Palavras ainda perfeitamente válidas estão sendo canceladas e substituídas por outras em pedantês
Ainda veremos o dia em que o futebol brasileiro será disputado por jogadores de paletó e colete. É só observar o colarinho duro com que os profissionais do meio —narradores, treinadores e os próprios craques— passaram a se referir a coisas no fundo muito simples.
Jogador ou time, ninguém mais joga bem — “faz bom jogo”. Alguém que desarma um adversário e parte para o ataque é porque “teve uma leitura adequada” do lance. Times ofensivos agora são “propositivos”. Já os que se fecham e jogam no contra-ataque são “reativos”. E, outro dia, um comentarista disse na TV que tal sistema de jogo “demandava percepção cognitiva” —e ninguém na mesa riu.
Estamos diante de uma nova cepa (epa!) do pedantês arcaico, o titês, criado pelo treinador Tite, da seleção. Nele, os antigos e velozes pontinhas dribladores tornaram-se os “extremos desequilibrantes”. O vulgar “dar conta do recado” foi promovido a “performar”. E os estudiosos conseguiram traduzir um tijolo em que se lia “sinapse no último terço”, mas não sabem o que significa. Os infelizes comandados pelo citado Tite também não.
Tite seria o criador do pedantês no futebol
O futebol, na verdade, apenas reflete uma novilíngua geral no Brasil, em que palavras ainda perfeitamente válidas estão sendo canceladas e substituídas por outras aprendidas de ouvido na internet.

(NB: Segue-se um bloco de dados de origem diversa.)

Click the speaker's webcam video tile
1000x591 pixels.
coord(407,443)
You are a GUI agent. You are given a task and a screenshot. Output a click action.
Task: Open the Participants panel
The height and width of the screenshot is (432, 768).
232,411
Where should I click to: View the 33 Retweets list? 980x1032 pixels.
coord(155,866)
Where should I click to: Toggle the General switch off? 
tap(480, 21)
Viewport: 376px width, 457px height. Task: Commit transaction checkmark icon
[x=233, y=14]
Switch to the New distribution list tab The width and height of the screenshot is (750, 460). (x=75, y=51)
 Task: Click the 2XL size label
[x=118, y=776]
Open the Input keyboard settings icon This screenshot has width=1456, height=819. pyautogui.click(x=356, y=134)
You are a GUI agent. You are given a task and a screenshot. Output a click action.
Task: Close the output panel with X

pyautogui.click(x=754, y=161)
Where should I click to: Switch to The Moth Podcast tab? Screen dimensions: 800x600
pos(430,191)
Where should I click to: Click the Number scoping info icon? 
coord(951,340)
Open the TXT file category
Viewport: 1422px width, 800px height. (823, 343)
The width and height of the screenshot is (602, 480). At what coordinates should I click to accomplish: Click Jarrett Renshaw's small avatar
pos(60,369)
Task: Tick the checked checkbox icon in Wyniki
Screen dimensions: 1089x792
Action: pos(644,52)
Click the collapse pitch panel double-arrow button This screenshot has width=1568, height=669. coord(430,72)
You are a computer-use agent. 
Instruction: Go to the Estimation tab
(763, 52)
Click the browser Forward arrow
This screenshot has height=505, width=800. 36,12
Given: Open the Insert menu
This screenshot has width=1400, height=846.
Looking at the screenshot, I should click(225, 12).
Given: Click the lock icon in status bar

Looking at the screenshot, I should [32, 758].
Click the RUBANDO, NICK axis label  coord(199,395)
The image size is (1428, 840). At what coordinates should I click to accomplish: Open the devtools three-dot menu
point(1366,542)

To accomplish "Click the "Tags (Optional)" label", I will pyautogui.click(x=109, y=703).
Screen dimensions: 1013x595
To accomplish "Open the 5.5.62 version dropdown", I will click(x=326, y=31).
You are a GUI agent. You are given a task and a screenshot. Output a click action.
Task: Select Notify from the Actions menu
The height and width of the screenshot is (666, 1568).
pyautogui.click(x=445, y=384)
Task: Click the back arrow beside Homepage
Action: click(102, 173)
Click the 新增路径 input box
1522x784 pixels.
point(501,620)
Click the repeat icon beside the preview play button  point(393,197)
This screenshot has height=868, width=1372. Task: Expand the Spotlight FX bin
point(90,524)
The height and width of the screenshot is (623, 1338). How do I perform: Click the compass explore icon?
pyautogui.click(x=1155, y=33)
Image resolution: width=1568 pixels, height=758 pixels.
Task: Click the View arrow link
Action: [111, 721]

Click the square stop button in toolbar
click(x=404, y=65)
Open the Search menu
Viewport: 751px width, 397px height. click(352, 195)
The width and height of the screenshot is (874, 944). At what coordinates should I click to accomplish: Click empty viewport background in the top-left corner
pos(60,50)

A velha e confiável “eficiência”, por exemplo, deu lugar a “efetividade”. Ninguém mais é “forte” ou “resistente”, mas “resiliente”. O lindo e sensual “atraente” foi chutado do léxico pelo “atrativo”. E “audiência” deixou de ser aquilo que se media para saber quem estava na escuta, tragada pelo inglês “audience”, que significa “plateia”.
Quando se faz algo exato, delicado, no detalhe, diz-se que foi “cirúrgico” —como se uma cirurgia, qualquer uma, não fosse um banho de sangue. E nunca se usou tanto a palavra “empatia”. Logo hoje, em que ela está mais em falta do que nunca.